━━ Entries provided
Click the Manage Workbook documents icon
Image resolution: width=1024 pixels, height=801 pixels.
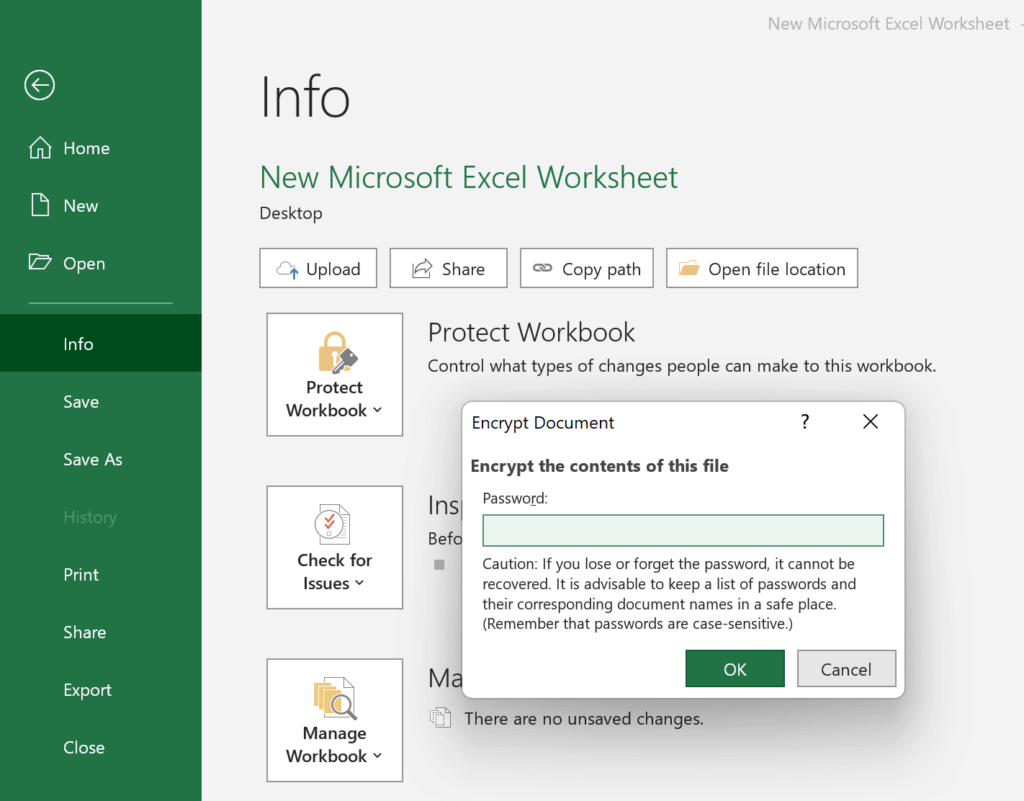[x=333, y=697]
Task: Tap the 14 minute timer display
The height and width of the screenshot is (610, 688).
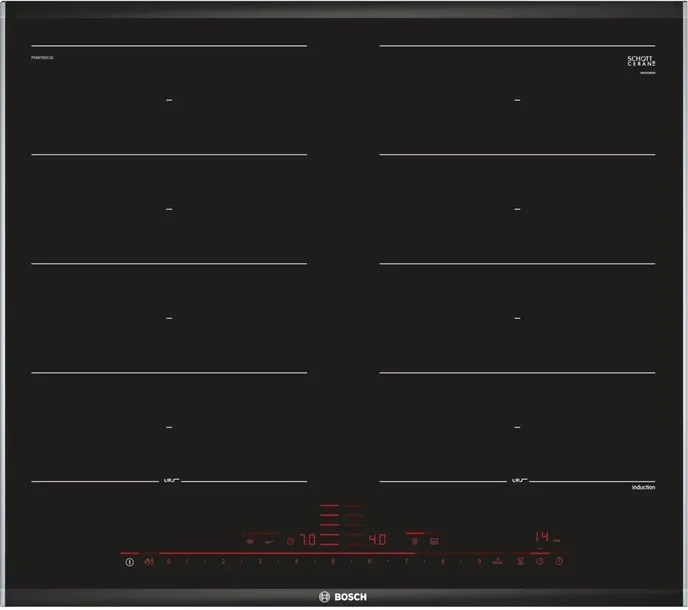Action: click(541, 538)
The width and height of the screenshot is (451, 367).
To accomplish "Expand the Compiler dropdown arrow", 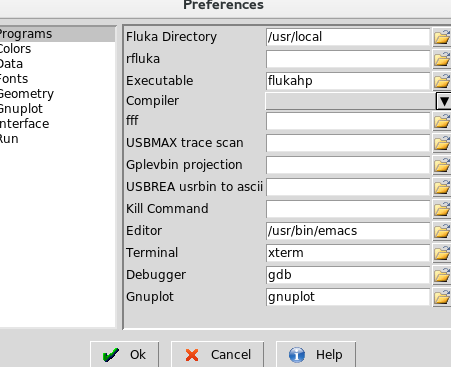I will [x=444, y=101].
━━━━
> Work to be completed
Begin at the first line of the entries and stop after the line holding "The width and"; repeat those lines exactly, but not the pictures.

> Response to this task
Click the Manage Workbook documents icon
Image resolution: width=1024 pixels, height=801 pixels.
[x=333, y=697]
Task: Tap the 14 minute timer display
The height and width of the screenshot is (610, 688).
Action: click(541, 538)
The width and height of the screenshot is (451, 367).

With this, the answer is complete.